Problem requirements: From the records below, print only the part that opens with the line containing "This screenshot has height=538, width=604." and closes with the line containing "Given: Click the right-arrow"; omit the pictures.

Information given below:

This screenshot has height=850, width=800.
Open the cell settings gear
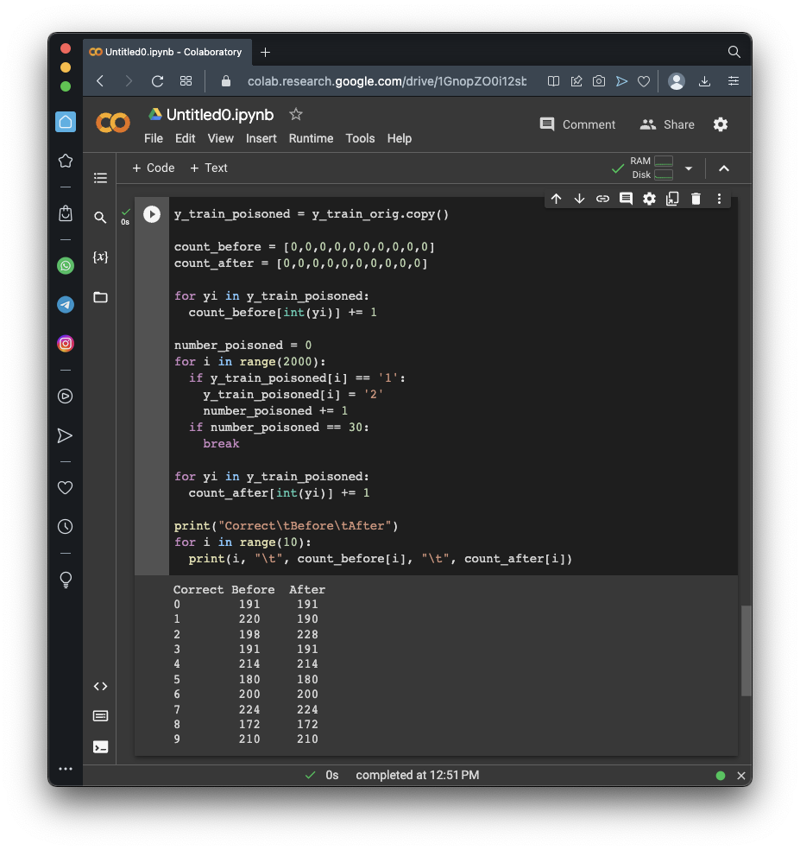(x=649, y=199)
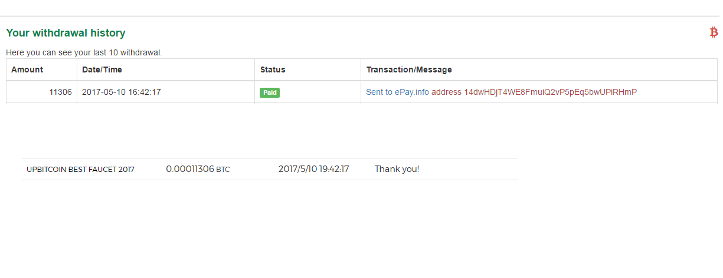Select the Amount column header
Image resolution: width=723 pixels, height=278 pixels.
pos(27,70)
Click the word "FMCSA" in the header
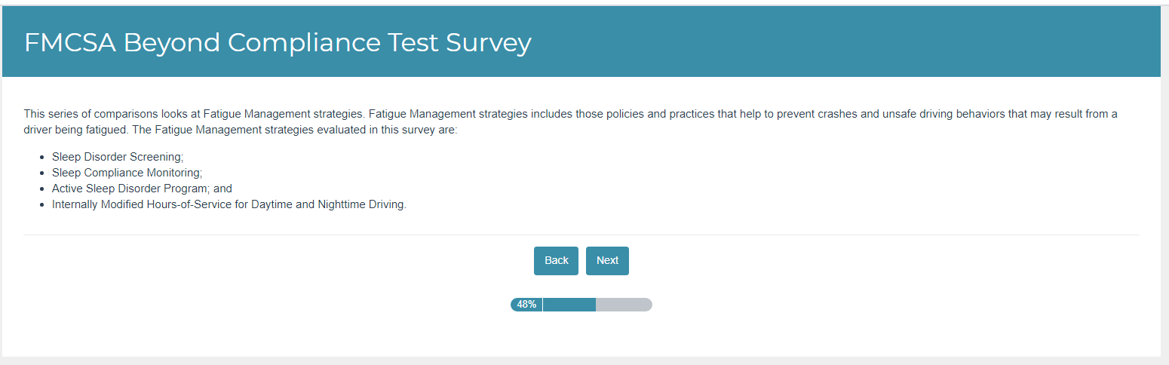This screenshot has height=365, width=1169. click(70, 43)
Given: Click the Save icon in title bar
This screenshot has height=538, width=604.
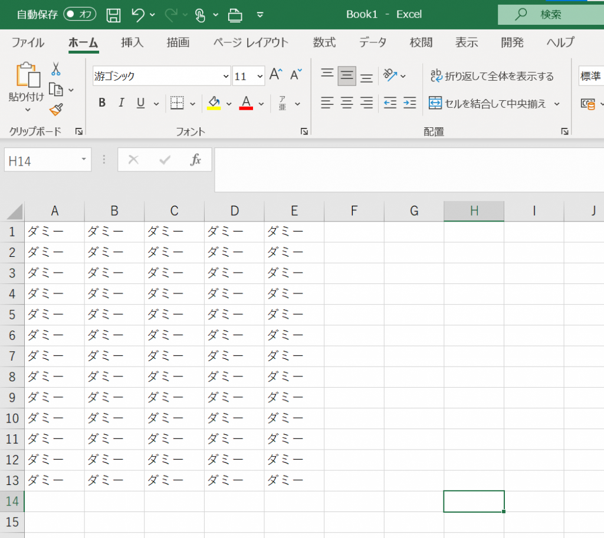Looking at the screenshot, I should (x=113, y=15).
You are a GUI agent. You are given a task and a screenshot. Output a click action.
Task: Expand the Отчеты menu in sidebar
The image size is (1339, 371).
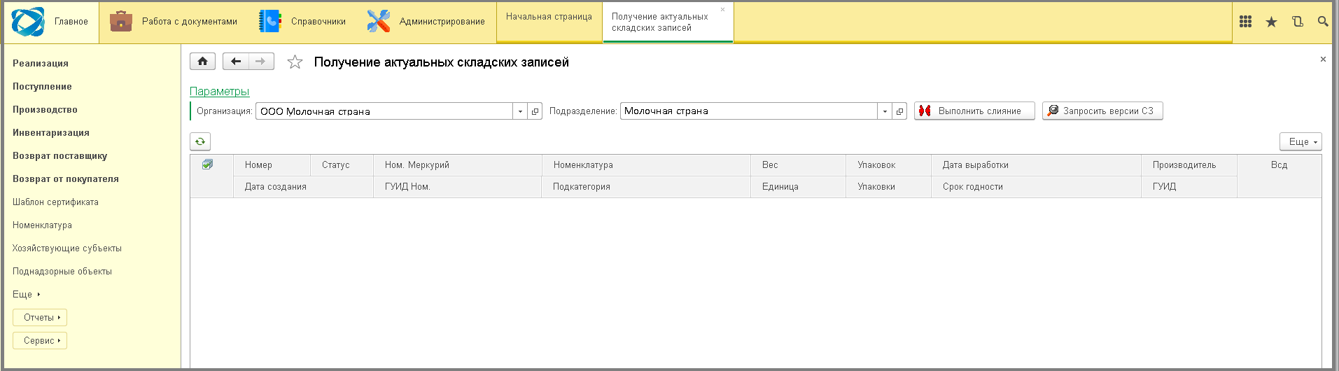[x=40, y=318]
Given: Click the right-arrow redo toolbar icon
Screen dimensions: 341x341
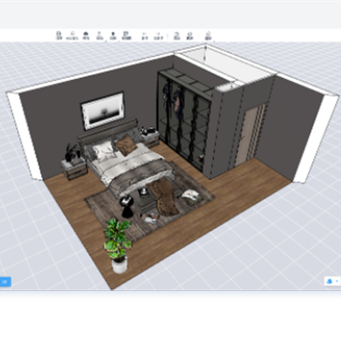Looking at the screenshot, I should (158, 36).
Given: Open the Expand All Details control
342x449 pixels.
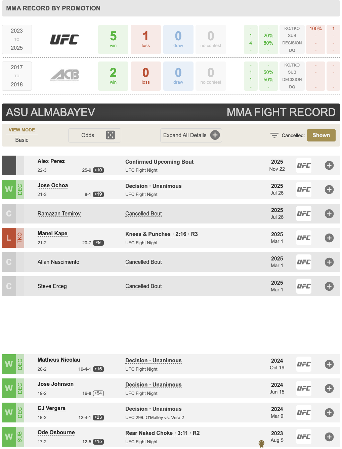Looking at the screenshot, I should pyautogui.click(x=185, y=135).
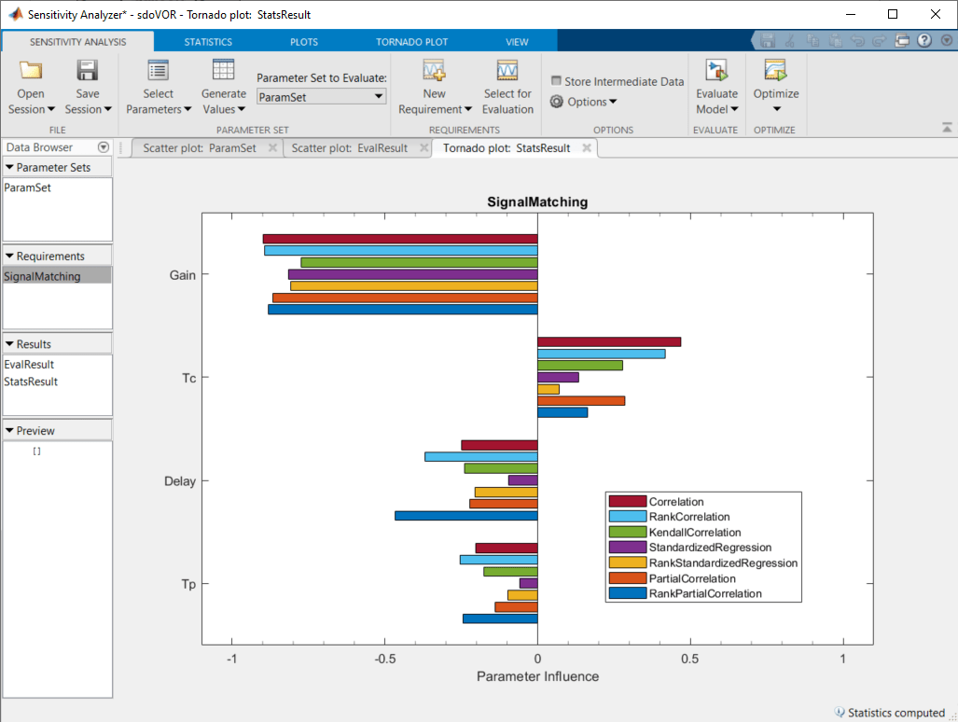Open the Statistics ribbon tab
The width and height of the screenshot is (958, 722).
207,41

End of Information given.

Solution for this task:
This screenshot has height=538, width=604.
Looking at the screenshot, I should (x=113, y=15).
You are a GUI agent. You are given a task and a screenshot. Output a click action.
Task: Expand the Отчеты menu in sidebar
The image size is (1339, 371).
[x=40, y=318]
Given: Click the right-arrow redo toolbar icon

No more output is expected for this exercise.